Speaking of which, I speculated some while ago that Warren Buffett's currency speculation may have been in the "swissy", perhaps as a hedge against possible forex movements while negotiating a bid for the Zurich financial group. Not that I'd put any money on either of those horses, of course.
So much of European history is connected with mining: Martin Luther and Protestantism generally - maybe because digging out wealth with your own hands gave you a certain independence from government, and a taste for even more freedom. Perhaps that's the underlying theme of gold: intrinsic value that can't be stolen by rulers.
Update
... though according to this story, it can be seized by force, as we see in today's Federal raid on the Liberty Dollar. Watch out for more of this story and the call for a legal class action to follow. Governments have no sense of humour about unofficial challenges to their currency.

... but the news is no use

Ghassan Abdallah echoes what I've been thinking for some time, namely, that financial news (a) comes too late to help you make decisions, and (b) like the market charts, can be interpreted in either a bullish or a bearish way.

His advice is to get a sense of the underlying trend. I agree, though I'm unhappy about what I'm sensing.

"It's good news week"

... as the ironic (though barely intelligible) Hedghoppers Anonymous song went.

For while Japan and China are selling down their holding of US securities, the UK is gobbling up even more, according to Matt's graphs at Discursive Monologue. Maybe we want to be second in Uncle Sam's hierarchy of foreign creditors, instead of third.

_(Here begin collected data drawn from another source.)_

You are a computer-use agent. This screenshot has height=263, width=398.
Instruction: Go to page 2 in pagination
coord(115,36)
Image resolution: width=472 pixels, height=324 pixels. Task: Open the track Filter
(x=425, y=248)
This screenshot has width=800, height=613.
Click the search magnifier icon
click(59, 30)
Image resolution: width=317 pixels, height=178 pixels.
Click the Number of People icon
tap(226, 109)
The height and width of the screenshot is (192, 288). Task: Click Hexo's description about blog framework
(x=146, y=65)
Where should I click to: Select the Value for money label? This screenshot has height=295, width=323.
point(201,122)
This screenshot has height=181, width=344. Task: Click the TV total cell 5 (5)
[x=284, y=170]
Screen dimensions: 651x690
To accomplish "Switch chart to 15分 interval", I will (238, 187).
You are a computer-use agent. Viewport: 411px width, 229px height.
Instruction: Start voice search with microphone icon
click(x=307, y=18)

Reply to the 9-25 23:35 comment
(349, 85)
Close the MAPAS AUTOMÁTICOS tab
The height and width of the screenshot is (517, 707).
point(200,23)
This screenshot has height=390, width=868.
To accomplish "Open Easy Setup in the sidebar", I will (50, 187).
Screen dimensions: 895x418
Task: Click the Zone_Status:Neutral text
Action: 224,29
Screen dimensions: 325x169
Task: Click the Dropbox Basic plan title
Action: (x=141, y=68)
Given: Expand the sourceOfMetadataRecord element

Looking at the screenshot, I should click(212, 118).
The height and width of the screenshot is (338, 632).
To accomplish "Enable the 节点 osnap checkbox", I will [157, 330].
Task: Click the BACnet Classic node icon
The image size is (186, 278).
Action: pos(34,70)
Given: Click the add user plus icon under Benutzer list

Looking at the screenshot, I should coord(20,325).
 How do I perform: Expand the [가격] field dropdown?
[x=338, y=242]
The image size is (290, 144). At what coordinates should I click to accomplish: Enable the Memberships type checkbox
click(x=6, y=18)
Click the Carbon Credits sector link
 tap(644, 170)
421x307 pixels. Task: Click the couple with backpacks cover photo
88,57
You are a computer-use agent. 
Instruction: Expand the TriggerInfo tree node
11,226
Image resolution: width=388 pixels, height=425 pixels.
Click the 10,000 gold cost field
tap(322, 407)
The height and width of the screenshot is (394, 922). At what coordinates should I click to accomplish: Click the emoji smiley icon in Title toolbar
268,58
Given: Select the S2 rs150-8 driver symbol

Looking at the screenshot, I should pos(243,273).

And US employment is holding up, according to the official October figures - but not if you use a different measure, says Chris Puplava.

Synthetic alarm?

Gold's fallen nearly $50 dollars off its 7 November high, just as everything else seems to be taking on a crimson hue.

Is it central bank intervention in the bullion market, or gold forgetting it's a currency and trying to be a commodity, or a temporary slackening in demand because of investment houses having to pony up some cash to cover other positions?

"Danger! Danger!" to quote Robby the Robot from Lost In Space - and next episode, the meteor shower will hit the ground harmlessly.

Wednesday, November 14, 2007

Which banks are weakest?

Matt at Discursive Monologue compares the banks' mysterious black-box "level 3 assets" with the value of shareholder equity, to give an idea of the scale of the risk the investor in financial stocks may be taking.

Turkeys should note that Thanksgiving is on November 22 this year.

Mutts of the Dow

Greg Silberman suggests buying cheap, small-cap US stocks. Shades of Sir John Templeton's founding investment at the start of WWII?